1.5 DigiTopia - Big Data

From data to information

Despite the rapid pace of digitization, reading books is still part of their lives for many people. Especially after a stressful day or on vacation you can relax by reading. You have a book in your hand, read a piece again, digress with your thoughts or are very concentrated. No matter which access one has to reading books – it is in any case about data processing. Once you can read it is very simple and takes the mental space of relaxation to extreme focus. The brain has to provide unimaginable computing power, but you can not feel it.

When we think about data, we usually come up with statistics on social developments, stock developments, health developments, etc. Mostly one has there very strictly structured data in the head which are then developed in the further processing to statistics.
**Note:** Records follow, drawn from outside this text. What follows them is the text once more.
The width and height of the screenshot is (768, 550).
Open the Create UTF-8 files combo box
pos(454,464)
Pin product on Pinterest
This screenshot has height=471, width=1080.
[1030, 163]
So we want to know very reliably how the stocks in our portfolio are developing, what health risks we are entering through smoking or where the most beautiful holiday destinations are.

Apropo Urlaub: If we are on a beach and hear the sound of the waves – could it be data then? In the old days, even before computer technology, the noise of the waves was called “noise”, which is exactly the opposite of data. But if one considers that the acoustics of rushing waves are also relaxing, just like reading books, then one would also have to call this experience data processing. The same thing happens when you look into a log fire, look at the irregular flames of the flames and thus come in a relaxed state. First of all, we have to go through a definition and description of what we call data. Data is generated from signals that originate from the respective environment. The best known are the electromagnetic spectrum with visible light, gravity, pressure and sound waves, radioactive radiation, and much more.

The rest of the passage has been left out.